Barry Trotz sounded the alarm for Alex Ovechkin two years ago following the Washington Capitals exit from the Stanley Cup playoffs by the familiar hands of the Pittsburgh Penguins.

“Your shelf life in the National Hockey League, if you’re a top player, is 10,12 years,” the Capitals coach said. “And so, when you don’t go that far, the window sort of seems like it closes, and if you haven’t gotten past that, it gets frustrating. It does.

“There’s no question — the sense of mortality sets in.”

If you are looking for reasons why this Ovechkin team has been the one to break through finally, getting beyond the second round of the Stanley Cup playoffs and now, coming off their Game 7 win over Tampa Wednesday night, their first Stanley Cup Final appearance in the Ovechkin era, look no further than the great 8’s gray hair.

Alex Ovechkin got old. And he got wise — finally.

Braden Holtby held the Capitals’ future in his hands and glove, and the goaltender delivered, with two straight shutouts, the second the 4-0 Game 7 clincher against the Lightning. As is the case with nearly every successful NHL playoff team, that success often depends on who is in the net.

“When he made his big save, the energy on the bench is unbelievable, you know?” Ovechkin said, describing Holtby’s play in Game 7. “You just don’t want to give up, again, chances … he was up there and he was a wall. That’s what we need from him.”

What they need also, though, is the greatness of Ovechkin to shine through at the biggest moments. He has had great playoff moments, but rarely has he had a great playoff — until now. Until his hair began to show his age, perhaps beyond his 32 years. Until his priorities changed.

That’s been one of the themes we’ve heard coming out of the Capitals locker room much of this postseason. We heard it from Trotz after the final regular season game when he talked about how team goals had become more important to Ovechkin at this stage in his career.

And we heard it again after the Game 7 win when Trotz said he met with Ovechkin during an off-season trip to Russia. “We talked about a couple of things, redefining himself a little bit,” he said.

Now, if we break that down, it would indicate that previously the Capitals had an Ovechkin problem — a superstar team captain who fell short in those responsibilities when it counted the most. I mean, if Ovechkin has changed, matured — then what did he change from? How did he mature?

This team is not as talented as many of the Capitals teams that suffered through early playoff exits — when Ovechkin was younger, quicker, perhaps, like many of us, consumed by his own greatness and not sure how to use it to lift those around him when they needed it the most.

Holtby said as much when he spoke to reporters after Wednesday night’s win.
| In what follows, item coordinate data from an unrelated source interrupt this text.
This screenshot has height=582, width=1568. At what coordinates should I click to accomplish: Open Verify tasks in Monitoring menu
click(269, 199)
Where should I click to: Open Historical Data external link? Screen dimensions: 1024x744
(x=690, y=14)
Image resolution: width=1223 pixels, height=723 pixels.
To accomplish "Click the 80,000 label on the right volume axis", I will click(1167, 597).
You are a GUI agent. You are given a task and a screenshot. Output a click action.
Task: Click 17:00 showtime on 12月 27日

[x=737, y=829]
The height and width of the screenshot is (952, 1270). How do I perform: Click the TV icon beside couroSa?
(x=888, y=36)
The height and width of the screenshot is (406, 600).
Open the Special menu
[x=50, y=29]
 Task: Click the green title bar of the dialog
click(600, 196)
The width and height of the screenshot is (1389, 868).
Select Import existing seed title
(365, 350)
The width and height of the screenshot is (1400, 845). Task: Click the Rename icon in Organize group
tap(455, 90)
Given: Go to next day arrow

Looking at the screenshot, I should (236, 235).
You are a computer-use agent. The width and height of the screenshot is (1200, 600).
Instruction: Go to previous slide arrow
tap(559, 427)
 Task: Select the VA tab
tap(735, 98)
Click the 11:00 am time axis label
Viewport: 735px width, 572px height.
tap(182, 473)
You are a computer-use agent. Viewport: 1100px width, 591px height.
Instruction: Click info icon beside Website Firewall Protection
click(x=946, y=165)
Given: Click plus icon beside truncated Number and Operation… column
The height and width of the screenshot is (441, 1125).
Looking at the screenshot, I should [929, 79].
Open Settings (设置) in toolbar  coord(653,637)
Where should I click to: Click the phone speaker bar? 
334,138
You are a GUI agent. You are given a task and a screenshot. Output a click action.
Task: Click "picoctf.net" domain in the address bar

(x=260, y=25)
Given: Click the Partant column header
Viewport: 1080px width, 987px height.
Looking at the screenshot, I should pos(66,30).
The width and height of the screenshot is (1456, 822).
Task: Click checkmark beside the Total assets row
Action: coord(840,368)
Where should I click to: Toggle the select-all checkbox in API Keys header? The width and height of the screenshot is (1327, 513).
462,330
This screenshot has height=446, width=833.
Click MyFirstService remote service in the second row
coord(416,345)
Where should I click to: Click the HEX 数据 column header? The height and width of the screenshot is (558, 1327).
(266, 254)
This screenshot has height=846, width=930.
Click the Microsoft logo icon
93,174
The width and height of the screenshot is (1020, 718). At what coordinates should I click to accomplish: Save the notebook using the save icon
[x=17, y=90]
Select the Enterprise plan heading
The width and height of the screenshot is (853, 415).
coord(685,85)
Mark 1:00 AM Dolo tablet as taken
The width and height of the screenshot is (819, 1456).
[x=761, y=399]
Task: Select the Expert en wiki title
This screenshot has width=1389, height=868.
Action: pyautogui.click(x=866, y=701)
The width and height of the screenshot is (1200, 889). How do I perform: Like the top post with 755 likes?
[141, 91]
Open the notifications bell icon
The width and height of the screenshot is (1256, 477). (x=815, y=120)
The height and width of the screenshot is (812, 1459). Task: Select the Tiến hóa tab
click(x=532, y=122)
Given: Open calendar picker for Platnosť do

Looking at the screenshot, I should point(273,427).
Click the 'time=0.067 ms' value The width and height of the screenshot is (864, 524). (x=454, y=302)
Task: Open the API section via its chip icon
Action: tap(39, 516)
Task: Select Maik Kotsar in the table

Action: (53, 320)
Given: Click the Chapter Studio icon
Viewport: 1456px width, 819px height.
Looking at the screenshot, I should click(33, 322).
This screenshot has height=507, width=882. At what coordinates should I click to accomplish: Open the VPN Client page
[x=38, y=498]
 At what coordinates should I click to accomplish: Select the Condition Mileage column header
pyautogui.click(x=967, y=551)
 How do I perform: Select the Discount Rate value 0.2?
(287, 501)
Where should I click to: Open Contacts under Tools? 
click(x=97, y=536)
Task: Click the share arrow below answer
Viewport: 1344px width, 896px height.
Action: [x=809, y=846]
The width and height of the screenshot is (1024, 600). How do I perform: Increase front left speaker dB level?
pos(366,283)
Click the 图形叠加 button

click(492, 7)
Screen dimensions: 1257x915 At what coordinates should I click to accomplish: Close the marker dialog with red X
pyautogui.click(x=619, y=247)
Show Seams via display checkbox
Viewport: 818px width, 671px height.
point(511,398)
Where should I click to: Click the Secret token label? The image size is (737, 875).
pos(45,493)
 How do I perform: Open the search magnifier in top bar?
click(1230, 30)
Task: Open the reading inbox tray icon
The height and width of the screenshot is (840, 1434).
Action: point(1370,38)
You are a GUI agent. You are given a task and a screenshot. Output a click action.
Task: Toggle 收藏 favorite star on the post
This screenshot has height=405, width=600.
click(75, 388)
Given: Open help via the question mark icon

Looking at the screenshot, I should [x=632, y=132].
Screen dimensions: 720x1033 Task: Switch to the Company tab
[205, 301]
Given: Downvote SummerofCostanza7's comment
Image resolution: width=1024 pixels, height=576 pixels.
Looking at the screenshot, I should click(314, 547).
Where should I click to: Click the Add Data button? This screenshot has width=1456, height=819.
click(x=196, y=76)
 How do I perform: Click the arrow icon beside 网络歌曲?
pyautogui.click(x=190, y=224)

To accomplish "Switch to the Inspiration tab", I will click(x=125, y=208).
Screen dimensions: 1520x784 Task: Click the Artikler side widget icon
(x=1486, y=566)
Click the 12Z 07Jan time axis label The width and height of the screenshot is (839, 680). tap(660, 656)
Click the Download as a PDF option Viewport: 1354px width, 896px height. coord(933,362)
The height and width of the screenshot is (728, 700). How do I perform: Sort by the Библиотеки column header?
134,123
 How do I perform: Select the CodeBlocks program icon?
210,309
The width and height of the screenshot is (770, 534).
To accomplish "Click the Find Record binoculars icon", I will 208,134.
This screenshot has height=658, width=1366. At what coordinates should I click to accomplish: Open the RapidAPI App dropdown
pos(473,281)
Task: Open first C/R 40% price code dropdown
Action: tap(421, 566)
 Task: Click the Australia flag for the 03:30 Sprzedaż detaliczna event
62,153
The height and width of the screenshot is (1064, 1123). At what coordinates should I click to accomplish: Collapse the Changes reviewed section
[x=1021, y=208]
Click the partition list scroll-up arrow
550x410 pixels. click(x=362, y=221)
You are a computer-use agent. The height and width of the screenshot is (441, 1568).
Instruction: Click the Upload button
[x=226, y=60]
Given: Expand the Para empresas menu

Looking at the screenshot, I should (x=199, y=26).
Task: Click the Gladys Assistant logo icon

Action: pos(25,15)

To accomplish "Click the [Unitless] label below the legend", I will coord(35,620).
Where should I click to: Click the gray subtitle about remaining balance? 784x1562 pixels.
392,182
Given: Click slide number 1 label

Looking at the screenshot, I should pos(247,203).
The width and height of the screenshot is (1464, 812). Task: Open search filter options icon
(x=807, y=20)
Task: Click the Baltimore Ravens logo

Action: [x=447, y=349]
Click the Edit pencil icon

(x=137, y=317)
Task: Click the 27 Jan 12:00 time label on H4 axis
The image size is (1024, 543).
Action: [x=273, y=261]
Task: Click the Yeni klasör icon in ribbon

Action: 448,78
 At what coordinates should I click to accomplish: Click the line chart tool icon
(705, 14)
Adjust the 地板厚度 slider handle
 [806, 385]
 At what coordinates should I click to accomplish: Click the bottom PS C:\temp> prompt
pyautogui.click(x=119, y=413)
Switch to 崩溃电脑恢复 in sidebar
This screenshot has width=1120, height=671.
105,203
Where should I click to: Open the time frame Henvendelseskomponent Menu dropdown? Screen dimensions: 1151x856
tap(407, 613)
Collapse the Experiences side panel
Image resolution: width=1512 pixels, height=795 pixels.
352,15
“I think our group here really understands what it means to be a team and how to win,” he said. “Maybe in the past we’ve had more skill or been better on paper or whatever. But this team everyone knows their role and everyone wants to pitch in and everyone is comfortable with each other. I haven’t been on a team like this where in any situation we’re confident and confident in each other. Don’t get down on each other. It’s a strong group and that’s extremely hard to come by and something that we’re going need to have going forward to be our best and be a strong team.”

No one was mentioned by name, but it’s not hard to read between the lines and know that he is talking about the one player who has set the tone for this franchise since he arrived 13 years ago, when Ovechkin probably felt he would play forever.

Now, though, the mortality that Trotz spoke of two years ago is looking him in the mirror. There was only one way to redefine himself, and he is doing it now. He did it Wednesday night, when he scored what turned out to be the game-winning goal with just over a minute gone in the first period.

“I think everybody is happy, but we still have unfinished, you know what I mean?” Ovechkin said after the game … I think we’ve been waiting for this moment for a long time. We understand what it has to take to be in the final.”